Although able to suspend his judgment and carefully weigh evidence, upon matters which he regarded as proper subjects of debate and scrutiny, he possessed the power to shut out and banish at will all doubt and misgiving in respect to whatever tended to prove, illustrate, or enforce his settled opinions and cherished doctrines. His credulity at times seems boundless. Hating the Quakers, and prepared to believe all manner of evil of them, he readily came to the conclusion that their leaders were disguised Papists. He maintained that Lauderdale was a good and pious man, in spite of atrocities in Scotland which entitle him to a place with Claverhouse; and indorsed the character of the infamous Dangerfield, the inventor of the Meal-tub Plot, as a worthy convert from popish errors. To prove the existence of devils and spirits, he collected the most absurd stories and old-wives' fables, of soldiers scared from their posts at night by headless bears, of a young witch pulling the hooks out of Mr. Emlen's breeches and swallowing them, of Mr. Beacham's locomotive tobacco-pipe, and the Rev. Mr. Munn's jumping Bible, and of a drunken man punished for his intemperance by being lifted off his legs by an invisible hand! Cotton Mather's marvellous account of his witch experiments in New England delighted him. He had it republished, declaring that "he must be an obstinate Sadducee who doubted it."
The married life of Baxter, as might be inferred from the state of the times, was an unsettled one. He first took a house at Moorfields, then removed to Acton, where he enjoyed the conversation of his neighbor, Sir Matthew Hale; from thence he found refuge in Rickmansworth, and after that in divers other places. "The women have most of this trouble," he remarks, "but my wife easily bore it all." When unable to preach, his rapid pen was always busy. Huge folios of controversial and doctrinal lore followed each other in quick succession. He assailed Popery and the Establishment, Anabaptists, ultra Calvinists, Antinomians, Fifth Monarchy men, and Quakers. His hatred of the latter was only modified by his contempt. He railed rather than argued against the "miserable creatures," as he styled them. They in turn answered him in like manner. "The Quakers," he says, "in their shops, when I go along London streets, say, 'Alas' poor man, thou art yet in darkness.' They have oft come to the congregation, when I had liberty to preach Christ's Gospel, and cried out against me as a deceiver of the people. They have followed me home, crying out in the streets, 'The day of the Lord is coming, and thou shalt perish as a deceiver.' They have stood in the market-place, and under my window, year after year, crying to the people, 'Take heed of your priests, they deceive your souls;' and if any one wore a lace or neat clothing, they cried out to me, 'These are the fruits of your ministry.'"

━━━━━━━━

● **Goal of the exercise**
How would you translate this sentence from the passage on Baxter into Spanish: "His credulity at times seems boundless."? The lines after the passage on Baxter are separate material and have no connection to it.

● **Dataset section**
━━━━━━━━

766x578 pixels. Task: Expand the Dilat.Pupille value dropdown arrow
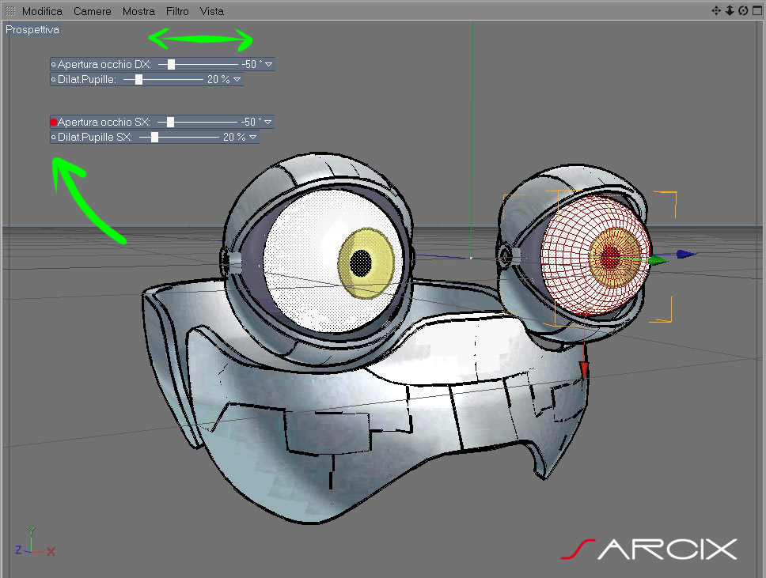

━━━━━━━━

● **Result**
Su credulidad a veces parece ilimitada.